The tunnel required more than 50,000 cubic yards (38 227.75 m^{3}) of elevation, 4,000 cubic yards (3 058.22 m^{3}) of concrete and 1.25 million of bricks to line it. With the exception of the tunnel in Fairmount Park in Philadelphia, which was 41 ft in diameter, but only 140 ft long, the Broadway Tunnel was the widest tunnel of its type in the U.S., and possibly in the world, at that time. According to an article in the Los Angeles Times, the Third Street Tunnel, which was also nearing completion at the time, could have been put inside the Broadway Tunnel leaving enough room for a sidewalk 8 ft wide.

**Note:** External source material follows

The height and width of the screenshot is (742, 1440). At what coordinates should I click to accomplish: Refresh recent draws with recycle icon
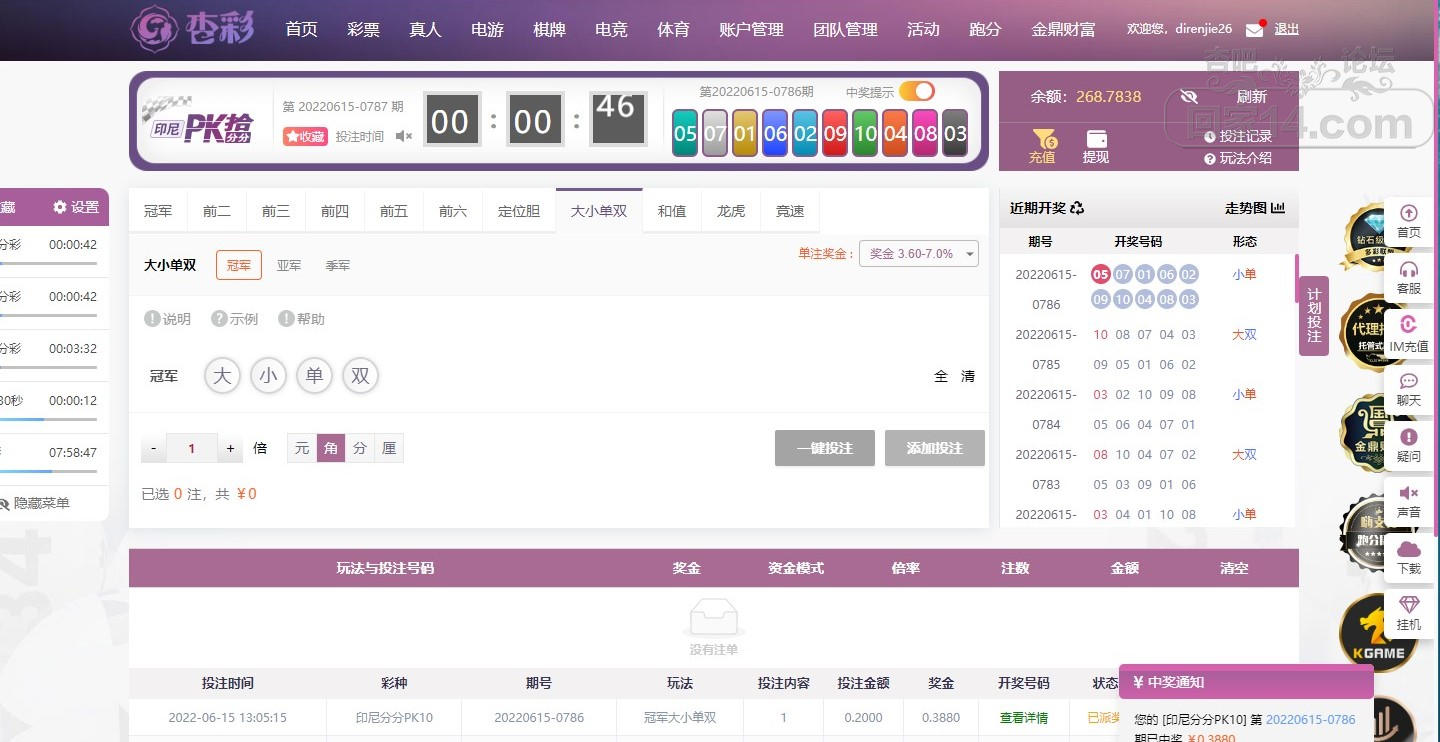pos(1077,208)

The Broadway Tunnel was completed and opened for traffic on Saturday, August 17, 1901. It was 760 ft long, 40 ft wide and 22 ft high, with a grade of 6 in 100, falling toward the east. The cost in its construction was $66,000.

===Reconstruction===
The Broadway Tunnel was closed for reconstruction in 1915. The roadway was lowered to decrease the grade, wood block flooring was installed to provide a noiseless surface for the traffic of teams and automobiles, and a false roof built inside the original shell. Because of the lowering, it was necessary to make a cut of 14 ft in California Street, and to change the grade of North Broadway from Temple Street to the tunnel. The concrete archway of the Broadway Tunnel was 20 ft high, and the entire bore was lined with white glazed tile. The stairway on the outer face of the southern portal was extended to a rise of 65 ft to Fort Moore Hill.

The work was completed and the Broadway Tunnel reopened in early February 1916. Due to the importance of the artery of travel, through which thousands of automobiles, teams and pedestrians would be passing daily, an event was held on Saturday, February 19, formally turning the tunnel over to the city, with the Automobile Club of Southern California in charge.

===Closure===
The Broadway Tunnel was closed on June 2, 1949. It was demolished for the construction of the new Hollywood Freeway (U.S. Route 101) through Downtown. The route cut through Fort Moore Hill and made it necessary for a Broadway overpass to be built across the freeway at the former Broadway Tunnel site.